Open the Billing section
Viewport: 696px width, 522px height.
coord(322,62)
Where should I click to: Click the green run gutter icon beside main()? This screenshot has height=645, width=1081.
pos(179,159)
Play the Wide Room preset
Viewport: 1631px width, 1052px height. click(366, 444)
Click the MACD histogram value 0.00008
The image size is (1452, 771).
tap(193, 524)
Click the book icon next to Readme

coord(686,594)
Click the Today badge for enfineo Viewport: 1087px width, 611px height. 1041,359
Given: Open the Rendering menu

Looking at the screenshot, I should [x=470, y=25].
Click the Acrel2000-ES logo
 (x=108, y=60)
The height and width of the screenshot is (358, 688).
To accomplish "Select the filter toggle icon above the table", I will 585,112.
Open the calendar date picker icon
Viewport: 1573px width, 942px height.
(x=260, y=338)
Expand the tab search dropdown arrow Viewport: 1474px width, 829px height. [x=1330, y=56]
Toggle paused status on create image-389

What to produce:
All that is needed is the material, repeated exactly.

Answer section:
Open the Billing section
Viewport: 696px width, 522px height.
coord(322,62)
Where should I click to: Click the green run gutter icon beside main()? This screenshot has height=645, width=1081.
pos(179,159)
Play the Wide Room preset
Viewport: 1631px width, 1052px height. click(366, 444)
Click the MACD histogram value 0.00008
The image size is (1452, 771).
tap(193, 524)
Click the book icon next to Readme

coord(686,594)
Click the Today badge for enfineo Viewport: 1087px width, 611px height. 1041,359
Given: Open the Rendering menu

Looking at the screenshot, I should [x=470, y=25].
Click the Acrel2000-ES logo
 (x=108, y=60)
The height and width of the screenshot is (358, 688).
To accomplish "Select the filter toggle icon above the table", I will 585,112.
Open the calendar date picker icon
Viewport: 1573px width, 942px height.
(x=260, y=338)
Expand the tab search dropdown arrow Viewport: 1474px width, 829px height. [x=1330, y=56]
Toggle paused status on create image-389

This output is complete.